╭──

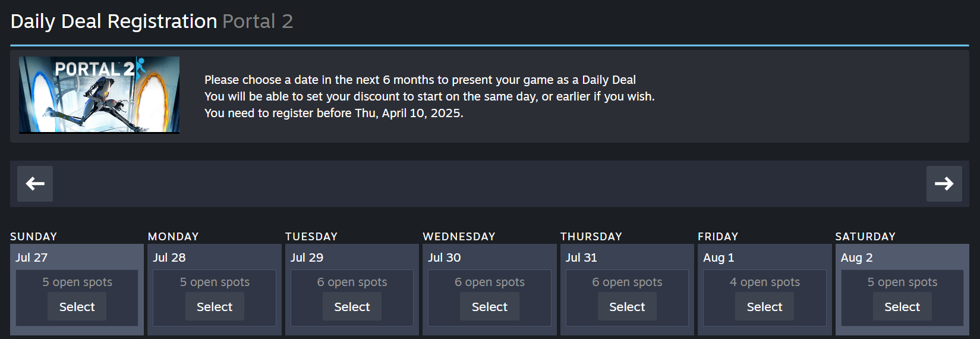Click the Portal 2 game cover image

[x=99, y=95]
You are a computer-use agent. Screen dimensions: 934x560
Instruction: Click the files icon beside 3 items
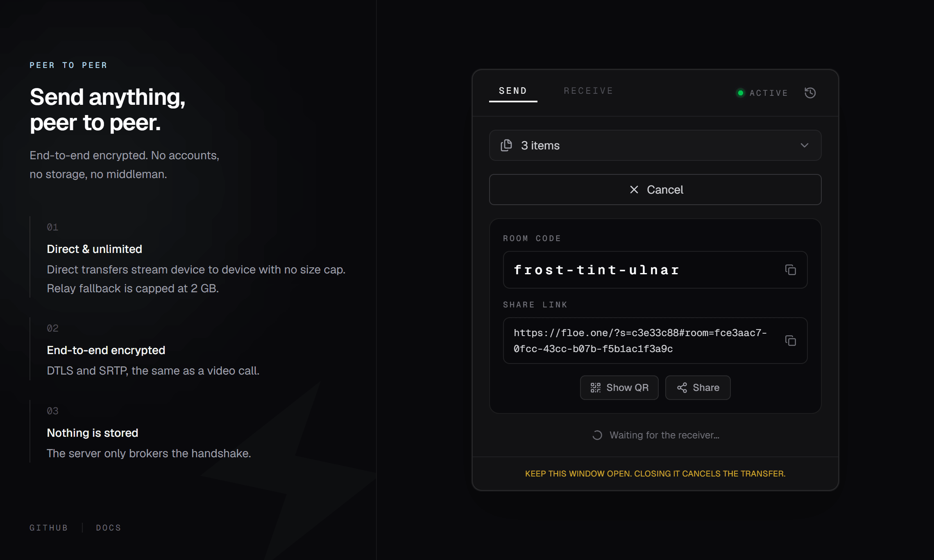click(506, 145)
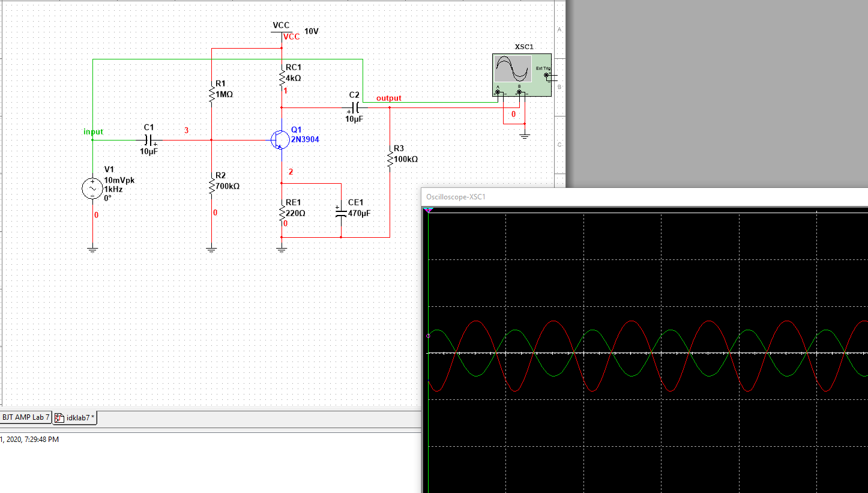Click the Channel A terminal on XSC1
The height and width of the screenshot is (493, 868).
pyautogui.click(x=498, y=91)
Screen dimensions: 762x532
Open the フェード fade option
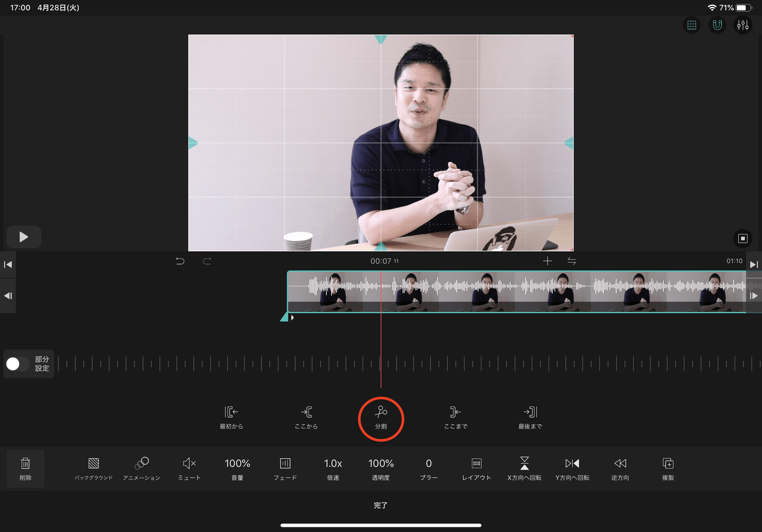coord(285,469)
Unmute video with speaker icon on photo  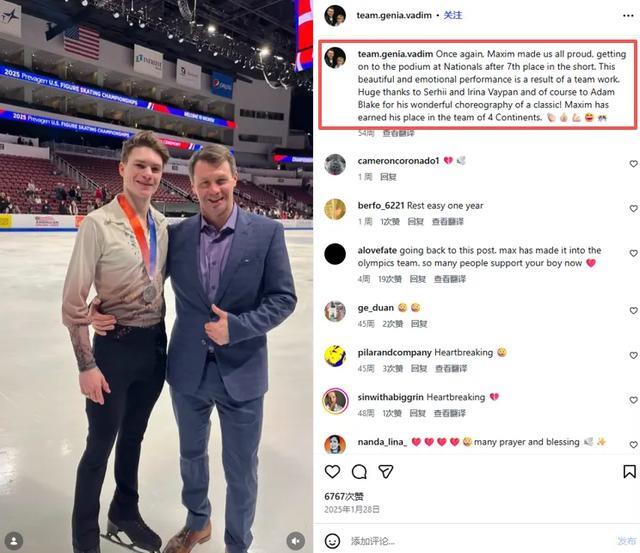pyautogui.click(x=296, y=541)
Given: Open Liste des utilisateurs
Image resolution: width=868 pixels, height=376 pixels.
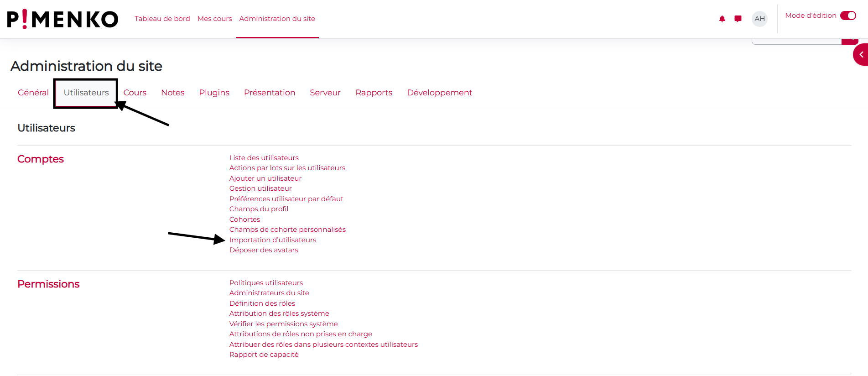Looking at the screenshot, I should click(264, 158).
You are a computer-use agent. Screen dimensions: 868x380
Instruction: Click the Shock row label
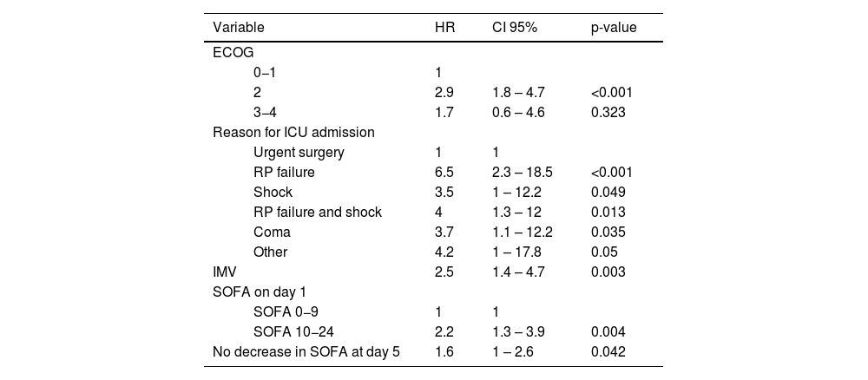pos(273,193)
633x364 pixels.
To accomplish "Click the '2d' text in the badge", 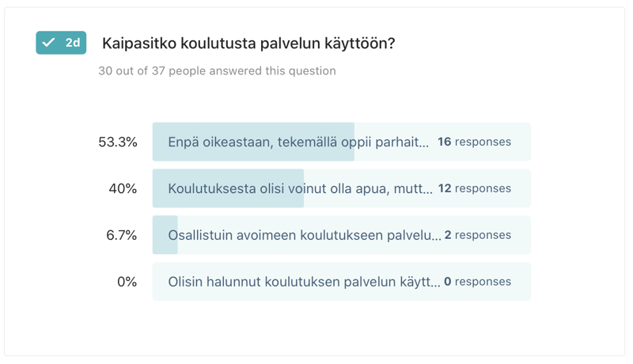I will click(73, 43).
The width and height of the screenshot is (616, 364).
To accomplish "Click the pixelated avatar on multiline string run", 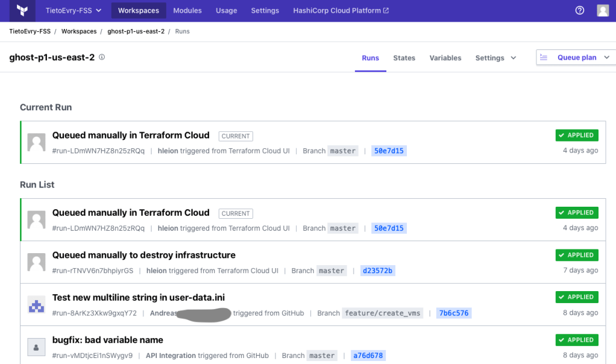I will click(x=37, y=305).
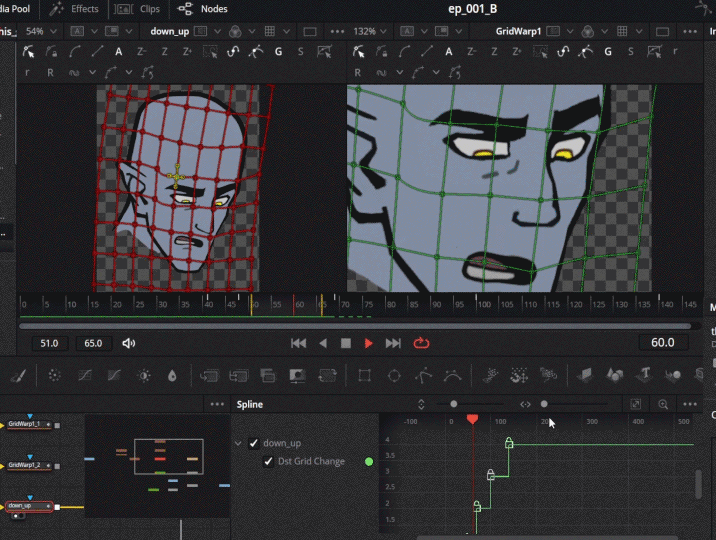Viewport: 716px width, 540px height.
Task: Click the current frame field 60.0
Action: [662, 342]
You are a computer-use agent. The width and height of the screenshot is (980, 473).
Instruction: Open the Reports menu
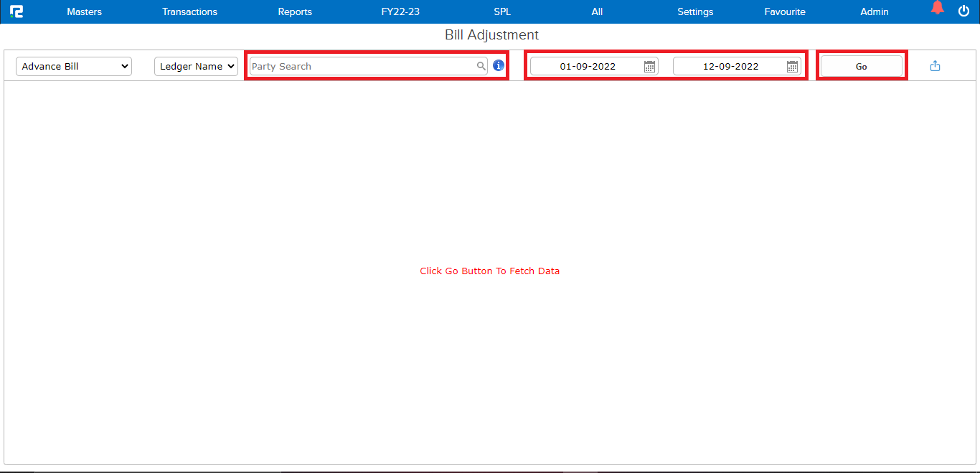coord(295,11)
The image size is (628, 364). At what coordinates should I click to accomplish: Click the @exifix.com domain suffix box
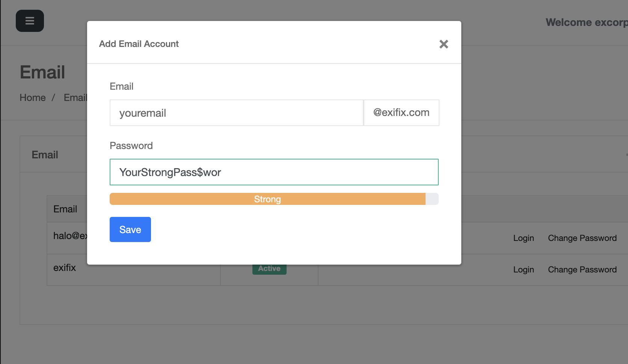pyautogui.click(x=401, y=113)
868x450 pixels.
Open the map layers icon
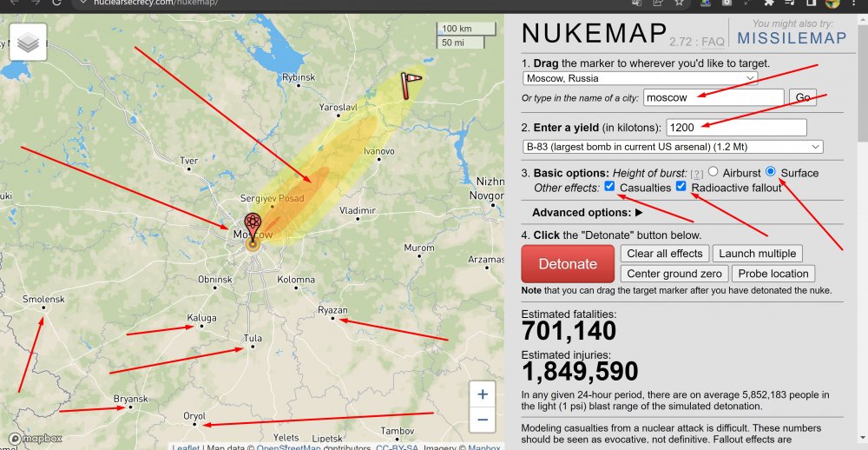coord(29,42)
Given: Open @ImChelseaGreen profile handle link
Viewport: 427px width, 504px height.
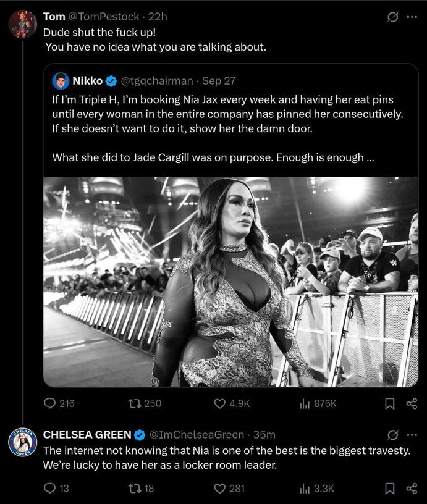Looking at the screenshot, I should click(x=197, y=434).
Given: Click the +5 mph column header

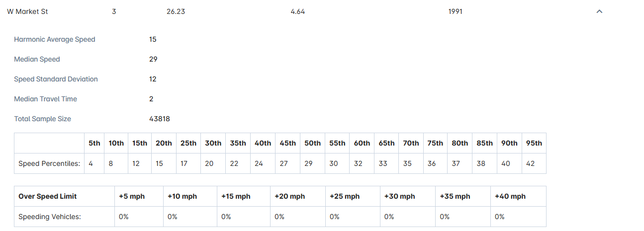Looking at the screenshot, I should 132,196.
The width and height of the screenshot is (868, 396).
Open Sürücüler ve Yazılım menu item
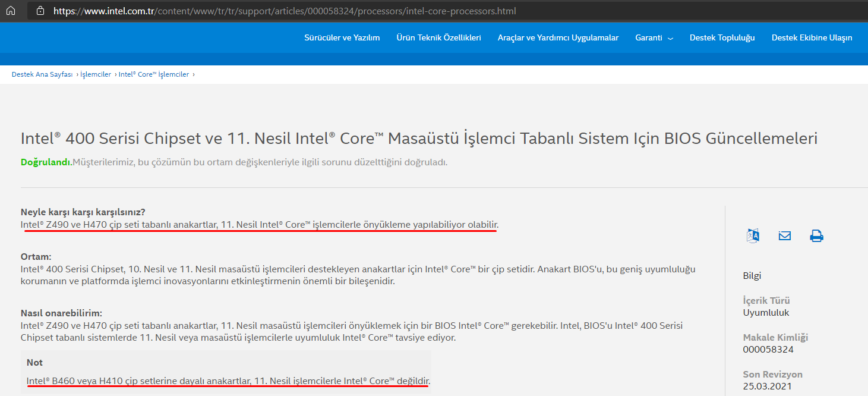[x=342, y=37]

╰──

**What to work on:** Set down word for word every line from the line containing "Given: Click the +5 mph column header" through the last line of the entries, and nothing more; no pictures.

**Your solution:**
Given: Click the +5 mph column header

Looking at the screenshot, I should 132,196.
The width and height of the screenshot is (868, 396).
Open Sürücüler ve Yazılım menu item
[x=342, y=37]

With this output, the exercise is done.